Issue 01 / Field notes for practical AI
AIAI Tutorials Hub
audio

ElevenLabs voice cloning: the settings that actually sound like you

A practical guide to ElevenLabs voice cloning: how to record source audio, the stability/clarity/similarity settings that matter, and the gotchas that wreck most clones.

Updated
Read time
8 min read
Difficulty
Intermediate
Author
By the AI Tutorials Hub editors

ElevenLabs voice cloning: the settings that actually sound like you

Voice cloning sounds easy — upload a sample, get a synthetic voice back. The reality is that most cloned voices sound robotic, breathy, or just slightly "off" in a way that is hard to pinpoint. The cause is almost always the source audio and the settings, not the model. This guide covers what to record, what settings to use, and how to clean a sample in Audacity when the recording is not ideal.

What you'll learn

  • How to record source audio that produces a clean clone
  • The three settings that matter (stability, clarity, similarity) and how to set them
  • How to clean a sample with Audacity
  • The gotchas — accent, emotion, length limits
  • A checklist for "why does my clone sound off?"

Why most clones sound robotic

The model is the same for everyone. The variable is the source audio. Three things cause the "AI robotic" sound:

  1. Background noise — HVAC hum, room echo, computer fan, keyboard clicks.
  2. Inconsistent mic distance — the speaker moves toward and away from the mic, changing volume.
  3. Wrong emotional register — the sample is read in a flat, "presenting" tone, but the clone is asked to sound conversational.

Fix all three and the output changes dramatically.

How to record source audio that produces a clean clone

The recording environment

The single most important variable. You do not need a studio, but you need:

  • A quiet room. Close the door. Turn off HVAC for 5 minutes. Silence your phone.
  • Soft surfaces. A bedroom with a closed closet full of clothes is fine. A kitchen with hard countertops is not.
  • No reverb. Clap once. If you hear a long tail, the room is too reflective. Move to a softer room.

The microphone

A $100 condenser USB mic (Audio-Technica AT2020, Fifine K669) is plenty. A headset mic is usually too noisy. A laptop mic is unusable for cloning.

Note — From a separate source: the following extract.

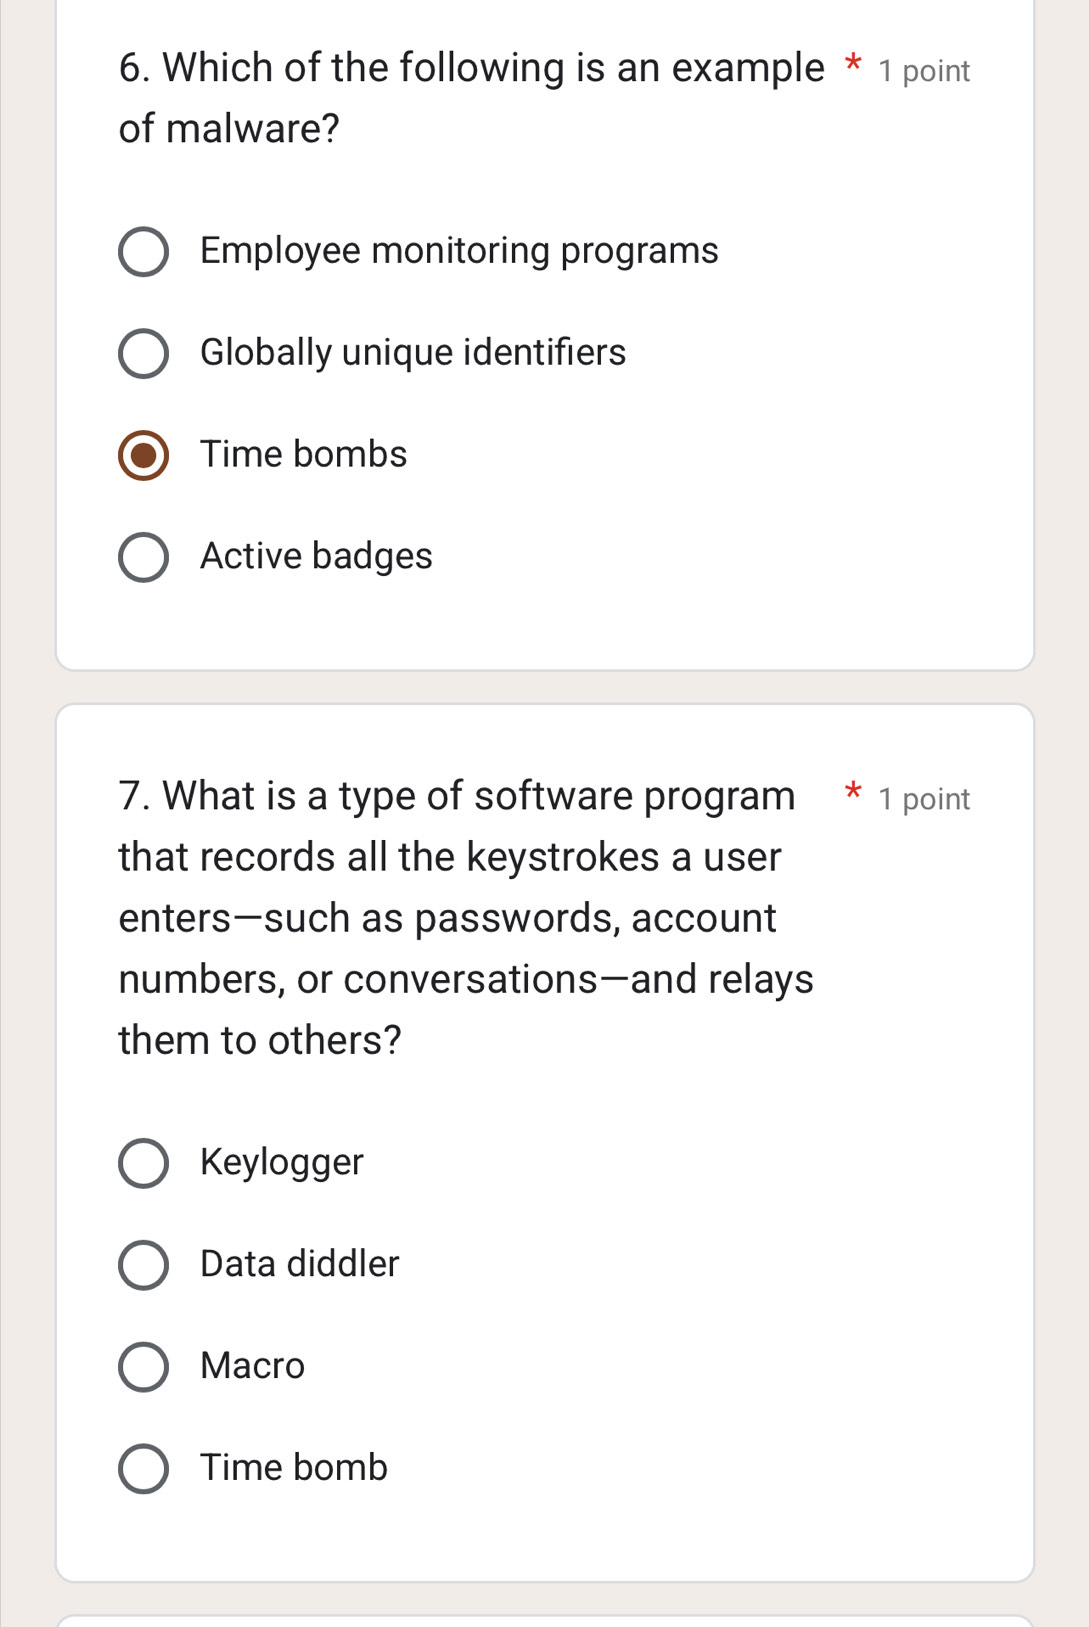Click the "Active badges" answer label
The height and width of the screenshot is (1627, 1090).
(x=316, y=557)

The mic should be 6-10 inches (15-25 cm) from your mouth, slightly off-axis (not directly in front) to avoid plosives ("p" and "b" pops).

The script

ElevenLabs recommends 1-3 minutes of clean audio for an Instant Voice Clone, and 30+ minutes for a Professional Voice Clone.

The script should be:

  • Varied in sentence structure. Not all "the quick brown fox" — include questions, exclamations, lists.
  • Varied in emotion. Some sentences neutral, some excited, some thoughtful.
  • Your natural speaking pace. Do not slow down to "sound professional" — the clone will pick up the slower pace.
  • Free of filler words ("um," "uh," "like"). Fillers in the source will appear in the clone.

A good test script:

The quick brown fox jumps over the lazy dog. Pack my box with five
dozen liquor jugs. How vexingly quick daft zebras jump! Bright vixens
jump; dozy fowl quack. The five boxing wizards jump quickly.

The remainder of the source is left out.